The article describes the major demographic event affecting American men. “Today,” author Kay Hymowitz explains, “most men in their 20s hang out in a novel sort of limbo, a hybrid state of semi-hormonal adolescence and responsible self-reliance.” Elsewhere I’ve heard this limbo termed ‘adultolescence’—the extended stage between adolescence and adulthood. It is explained sociologically by the growth of our knowledge economy which requires longer (and more expensive) education, an extended period of early career-building, and a societal blending of one’s identity with one’s work. These factors make young people (and men especially) less able or willing to achieve some traditional social developments (financial independence, living independently, and perhaps most notably, marriage).

Hymowitz (among others) also points out the ways that women have recently surpassed men in several measures of maturation and achievement. Women are earning more college degrees. They hold higher GPAs. They seem to evidence greater confidence and drive. They have become the first sex. (For another take on this topic, see my blog entry from October.)

From Dependence to Dominion

A helpful voice in thinking about the apparent dearth of good men and about the issue of maturation in general is Mardi Keyes. She wrote an article called Who Invented Adolescence? which is focused on traditional definitions of adolescence (ending at around age 20) but which bears on adultolescence as well. Keyes explains that the Bible views the path to adulthood as a movement from dependency to dominion. These Biblical terms speak into the existing reality of many young men: extended dependency and postponed independence.

It is entirely appropriate and even desirable that parents (particularly) and society (generally) help our young people move from dependent relationships in the world to relationship where they are actors exercising creative dominion. But often societal forces only serve to reinforce and enable protracted dependency and to stunt active and independent stewarding. A notable example is the stories (in the form of television shows and movies) that depict manhood. These stories often reinforce juvenile and sophomoric male behavior.

Another Story

The Church offers Another Story. The Story of the Christian gospel subverts other stories by describing a need for profound (and ongoing) dependence alongside a call to radical (and ongoing) dominion. Christians need to speak into the lives of young men (and young women) the narrative of Jesus Christ—the ultimately and fully Good Man—on whom everyone depends. And with equal conviction Christians need to speak the narrative of service to that Good Man and to the world, so that young men (and young women) will find purpose in doing the hard work of ordering and ruling God’s world.

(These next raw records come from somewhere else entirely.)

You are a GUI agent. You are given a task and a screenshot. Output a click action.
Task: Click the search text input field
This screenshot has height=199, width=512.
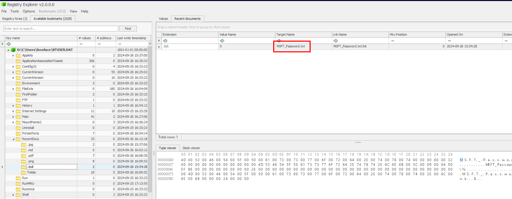point(61,29)
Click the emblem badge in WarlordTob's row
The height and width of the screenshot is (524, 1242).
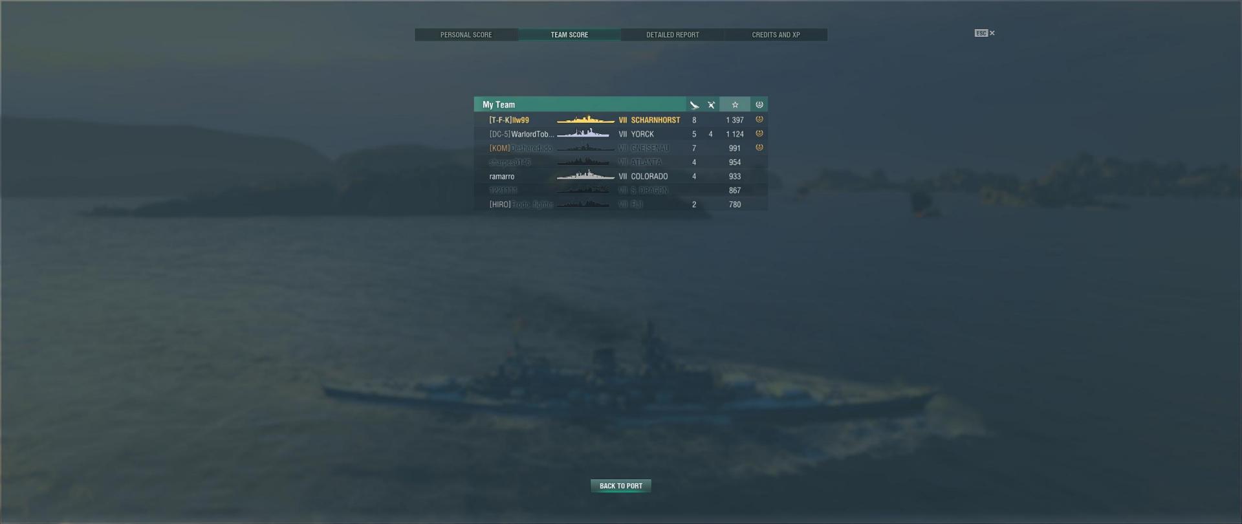point(759,134)

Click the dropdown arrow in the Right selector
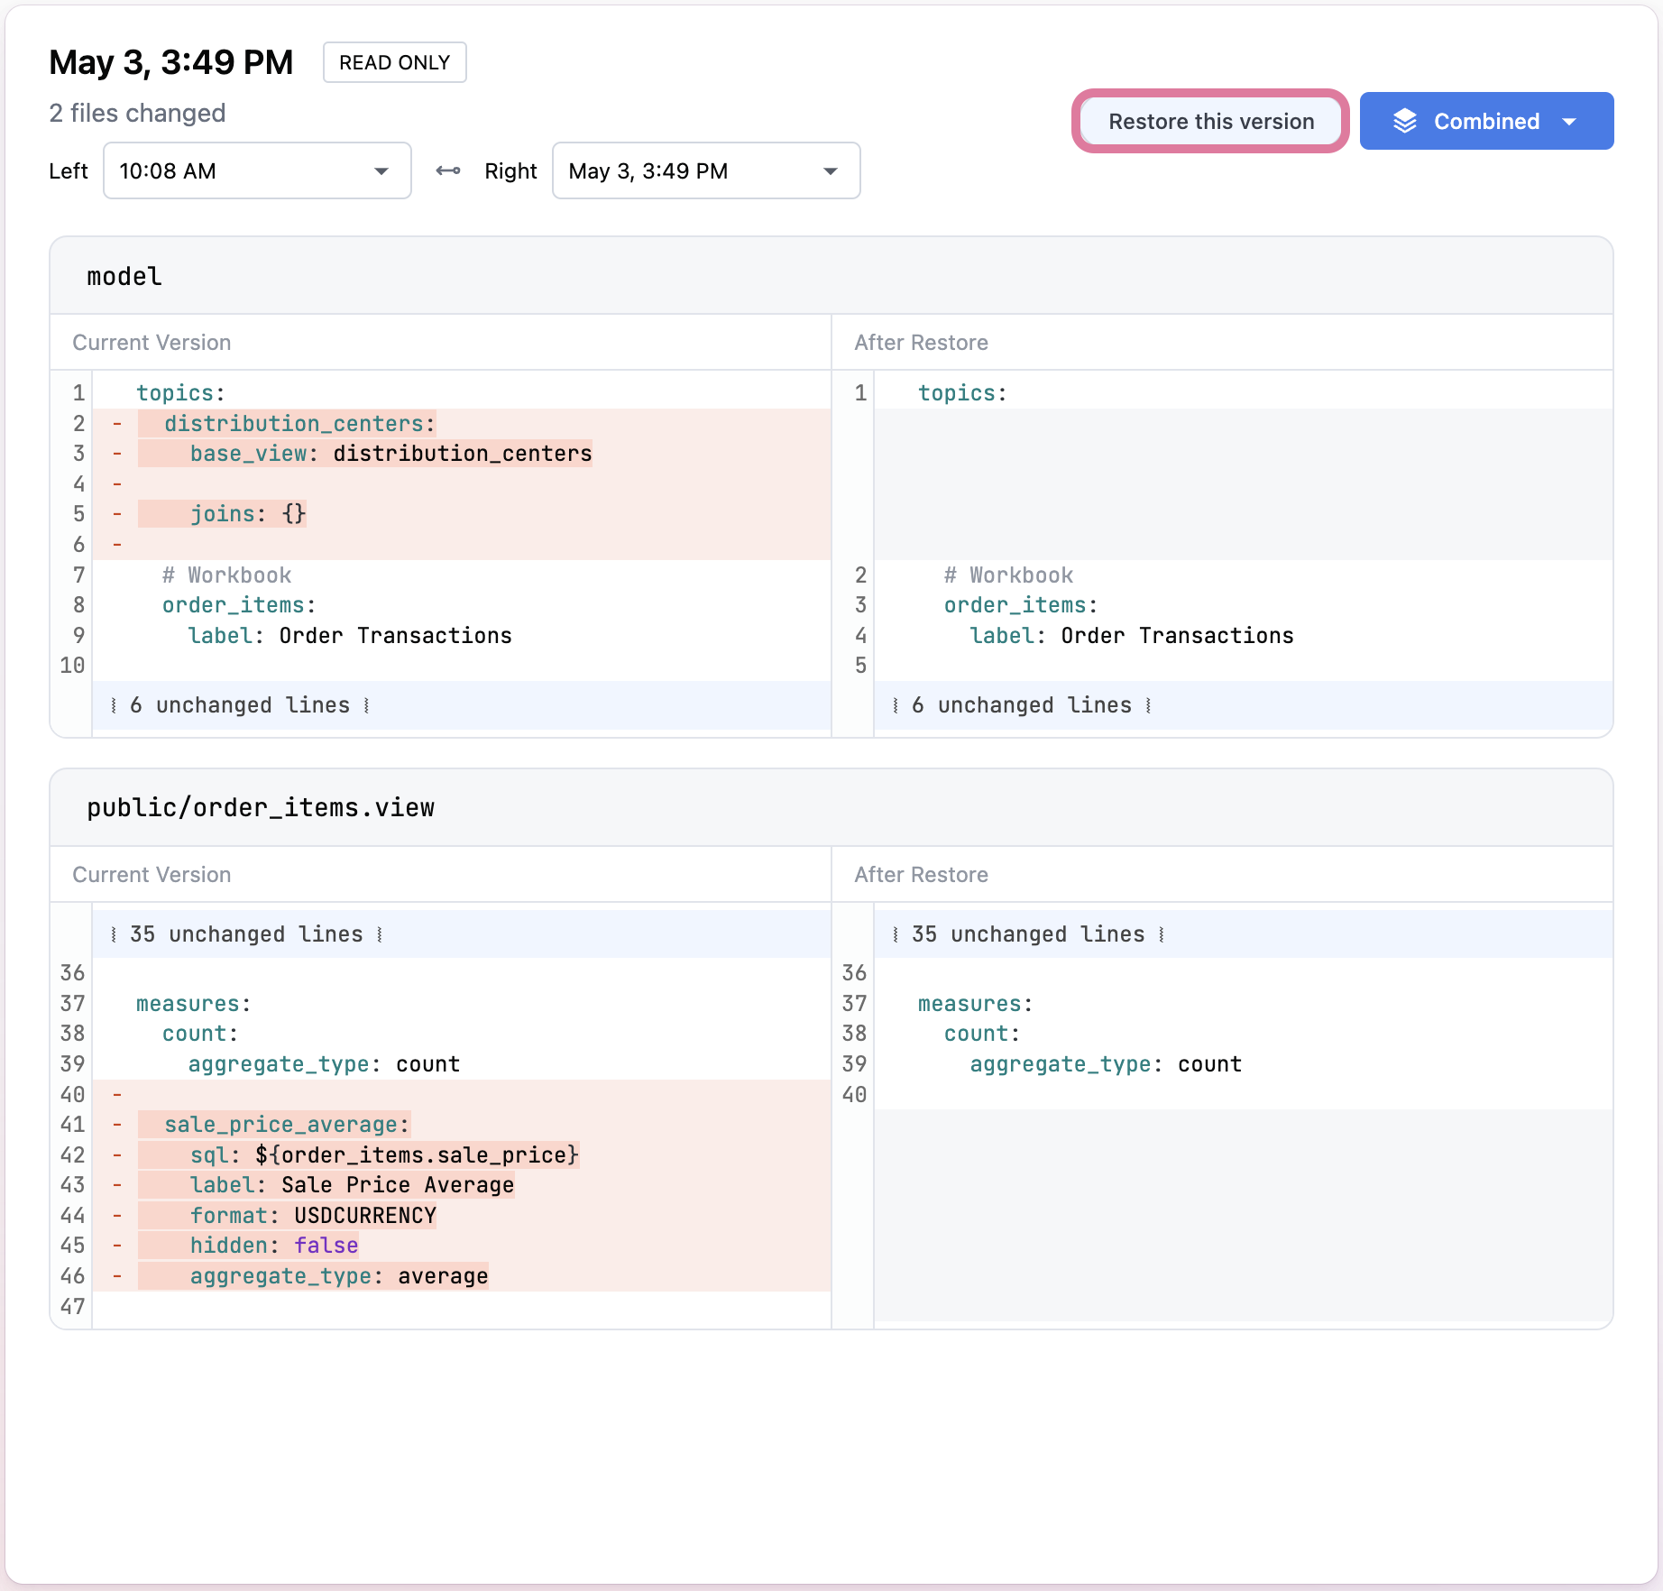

And equal in importance to the Church telling the story of authentic manhood and womanhood, the Church must embody that story, so that it can be seen and copied by young people. As Jamie Smith puts it, "Being human takes practice." Young men and young women need to practice being human within the community of the church, where they feel safe to step out independently and where they are given opportunities to exercise dominion over God's world.